About fifteen minutes into the conversation, I explained my thoughts on flow business and asked if I was missing something. After a long pause, I heard a reluctant story of no time to build a solid foundation of long term repeat business. This guy prided himself on bringing every resource possible toward capturing the big deal. He felt pursuing what he termed as “piddle” routine stuff was better left for those small minded types who couldn’t hunt the elephants.

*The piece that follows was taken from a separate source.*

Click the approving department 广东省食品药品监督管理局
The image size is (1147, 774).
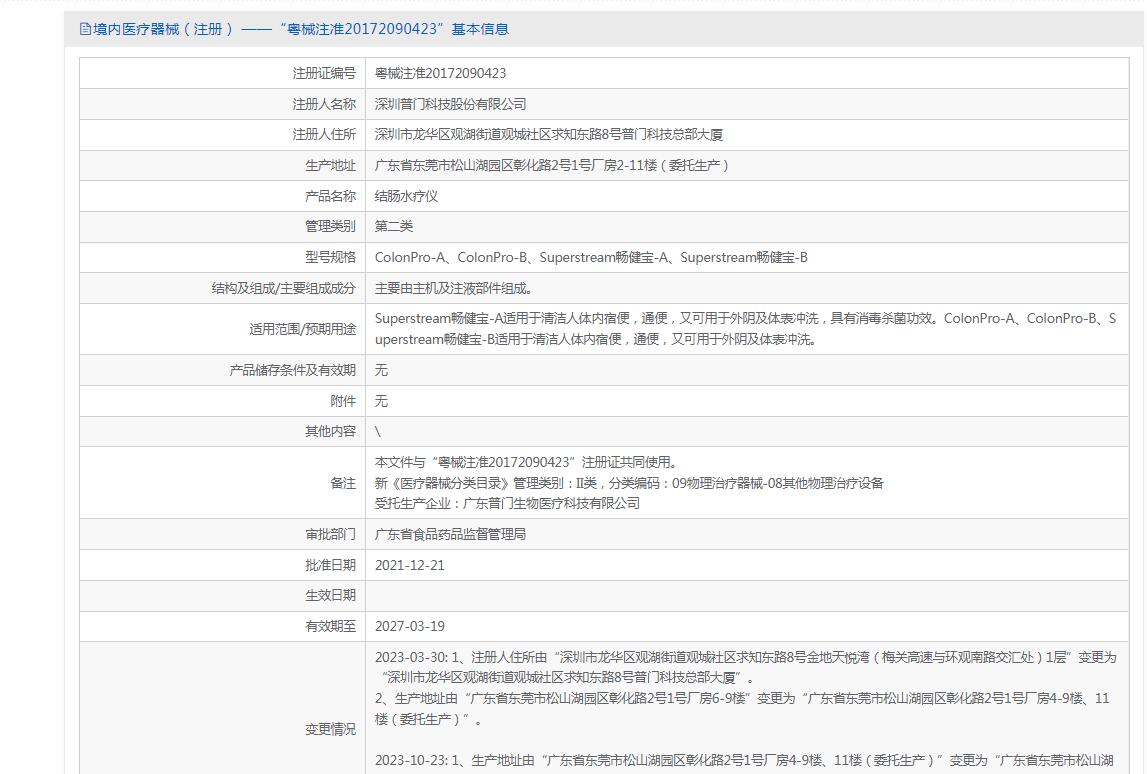tap(450, 535)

The truth about our kind of selling
One of the issues I have with many of the generic off-the-shelf sales training courses comes from the backgrounds of the instructors. Many industries thrive on “one time” sales. The sale is an event rather than a process. For distributors, it works differently. Our sales strategy is a continuous string of discovering customer needs, proposing a solution, assisting with implementation of the solution and repeating the process. Over the years, we develop customer trust, build loyalty and grow our flow. We strive for what some call “customer wallet share.” When things go well, our ongoing actions entice the customer to purchase more from us because they know we desire the orders.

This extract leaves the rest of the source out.